Verlander pitched to a 1.06 ERA in his five regular season starts with the Astros. He won two games in the ALDS victory over Boston, the second coming in relief. He pitched what is almost certainly the greatest game in Astros postseason history in Game 2 of the ALCS against the Yankees — complete game, 13 strikeouts — and followed that with seven shutout innings in Game 6 of the ALCS, his Astros facing elimination.
Wednesday night, he pitched another six stellar innings in Los Angeles, ultimately drawing a no-decision, but fundamentally figuring in the first World Series victory in Houston Astros history, before pitching well again in Game 6.
And this is where it is important to separate Jeff Luhnow the baseball visionary, who understands how hard it is to win a World Series with even the best team, from Jeff Luhnow the baseball man, who so desperately wants to win one. His place in baseball history is already assured due to the way he altered the history of the Cardinals and, by influence, the game as a whole.
“The goal is to win a championship, no question,” Luhnow said. “But that goal is so difficult to accomplish.
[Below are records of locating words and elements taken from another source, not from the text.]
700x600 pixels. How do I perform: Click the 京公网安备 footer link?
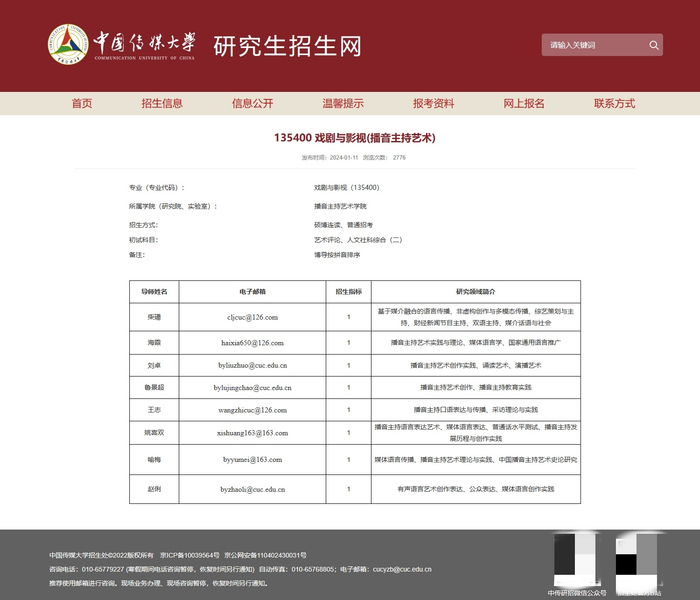click(265, 555)
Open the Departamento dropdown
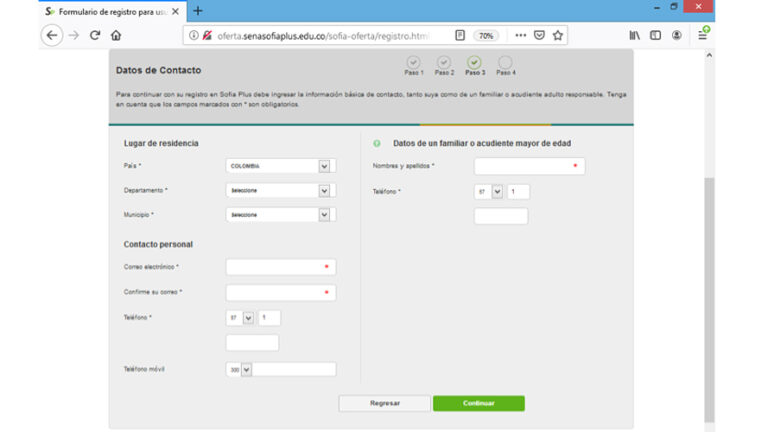The height and width of the screenshot is (432, 768). coord(324,190)
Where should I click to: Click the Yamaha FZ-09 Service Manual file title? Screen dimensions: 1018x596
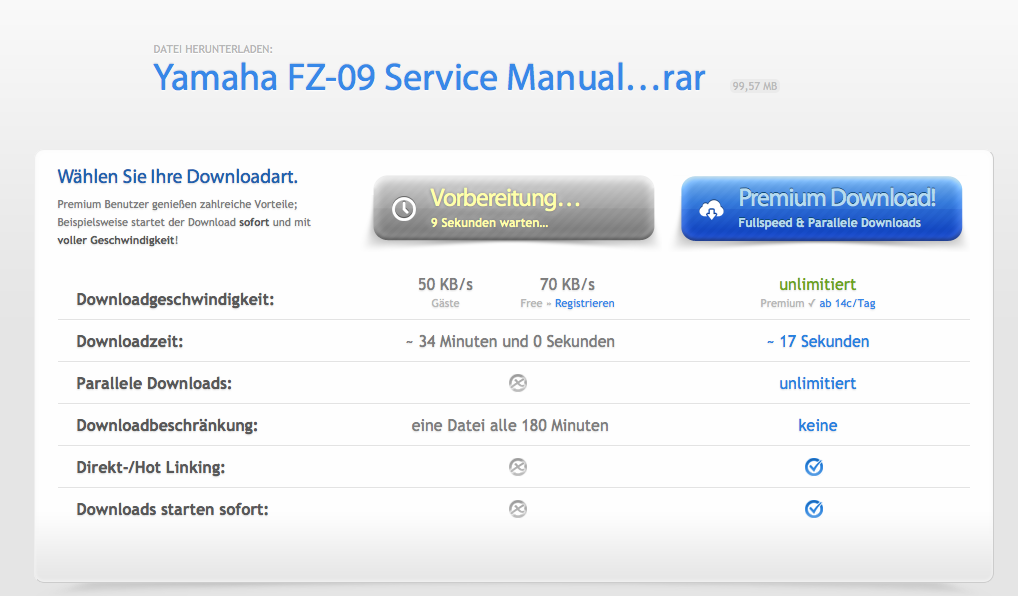tap(429, 77)
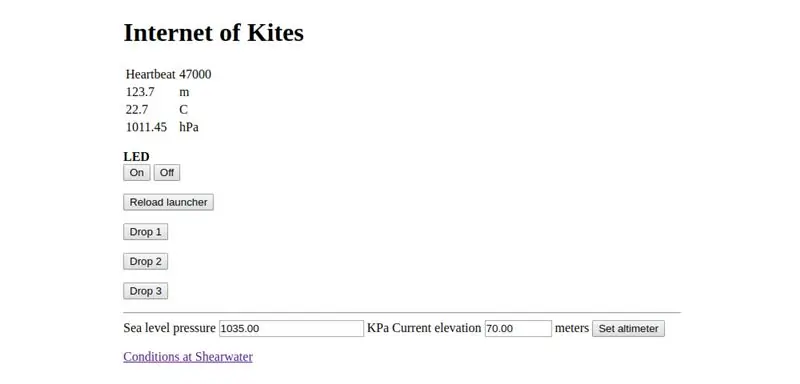Select the Heartbeat label in the table

(x=151, y=74)
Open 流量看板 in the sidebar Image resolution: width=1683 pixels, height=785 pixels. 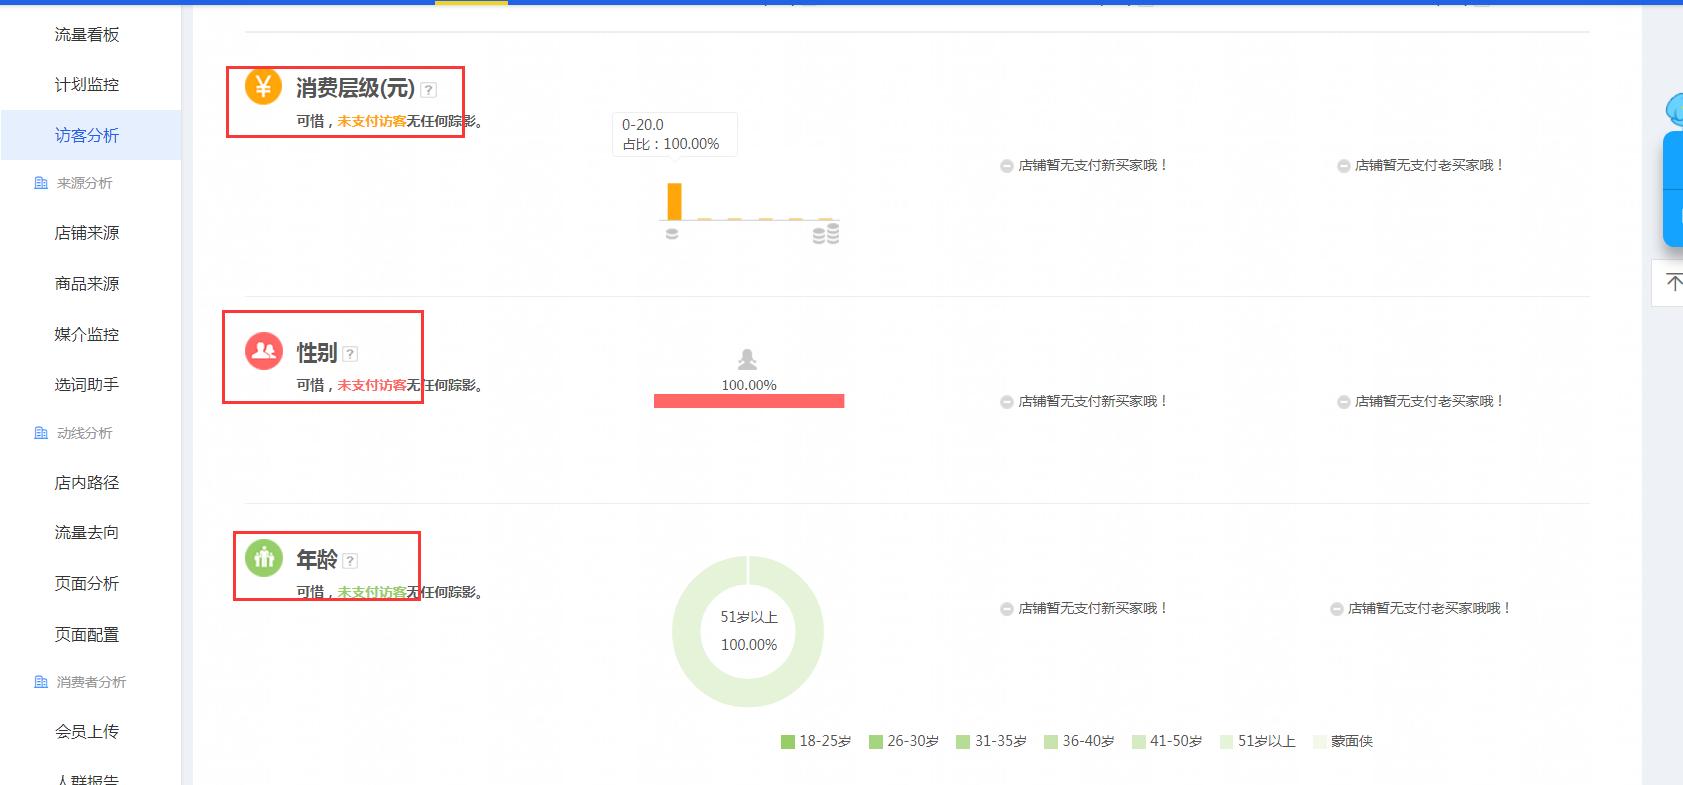(x=87, y=35)
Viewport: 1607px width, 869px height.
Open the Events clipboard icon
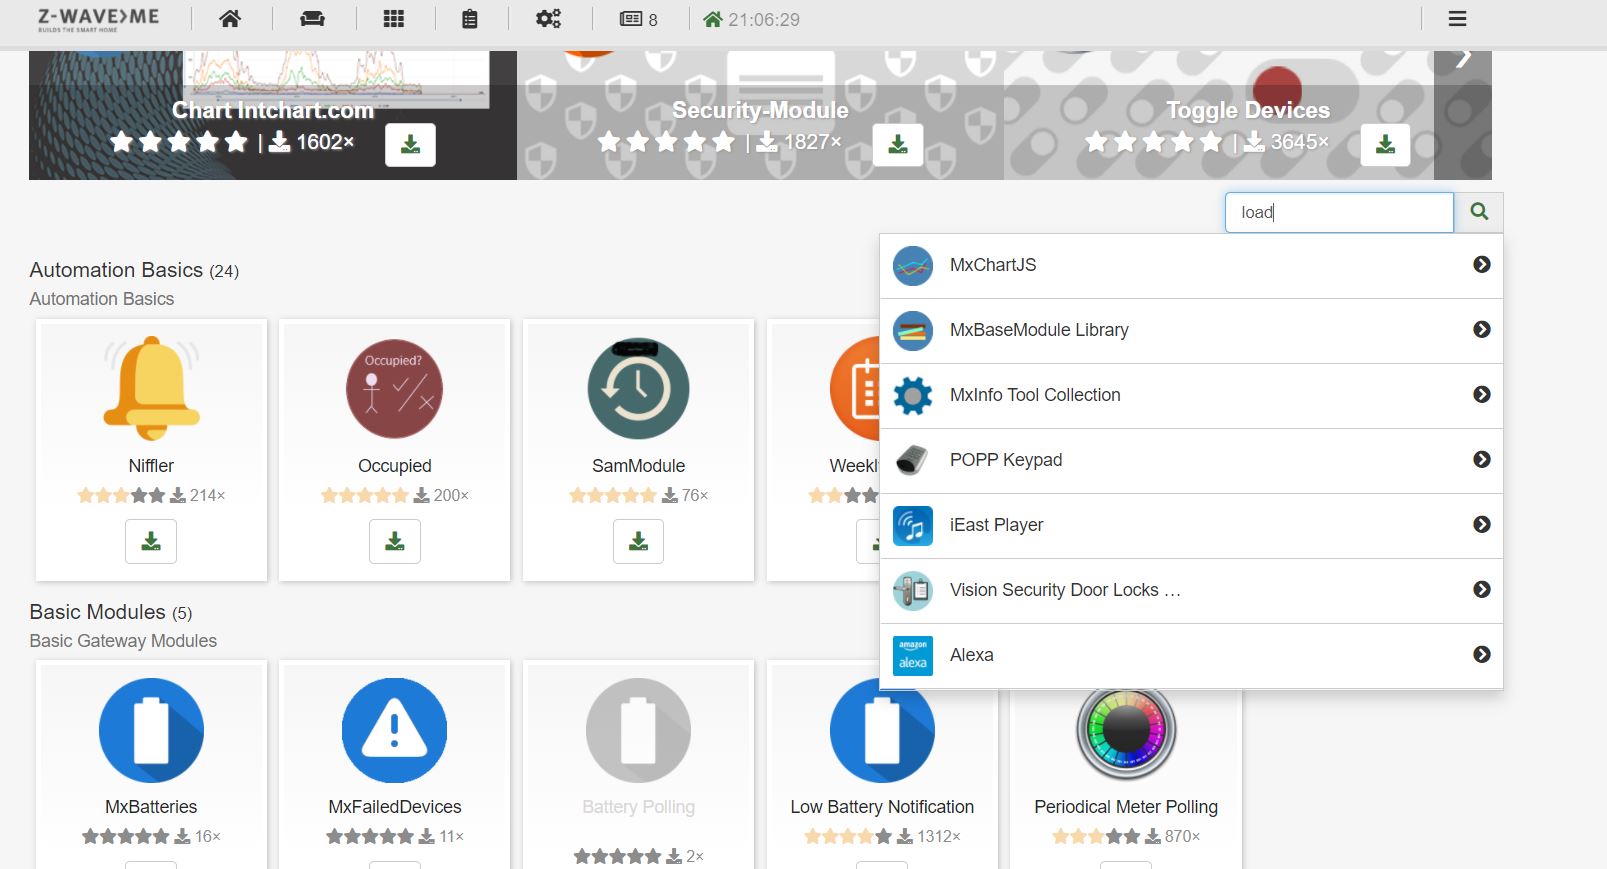(x=469, y=19)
You can do everything correct over a period of a decade, and still not accomplish it. And you have to keep that in mind.”
“We’re going to continue to try and build a team that’s going to be competitive over the long haul,” he said. “But we’ll see what happens. And we’re realistic, but at the same time we are competitive and we want to win, and ultimately that’s the most satisfying thing in our industry, in any sports industry — is to win. And all lift the trophy at the end.”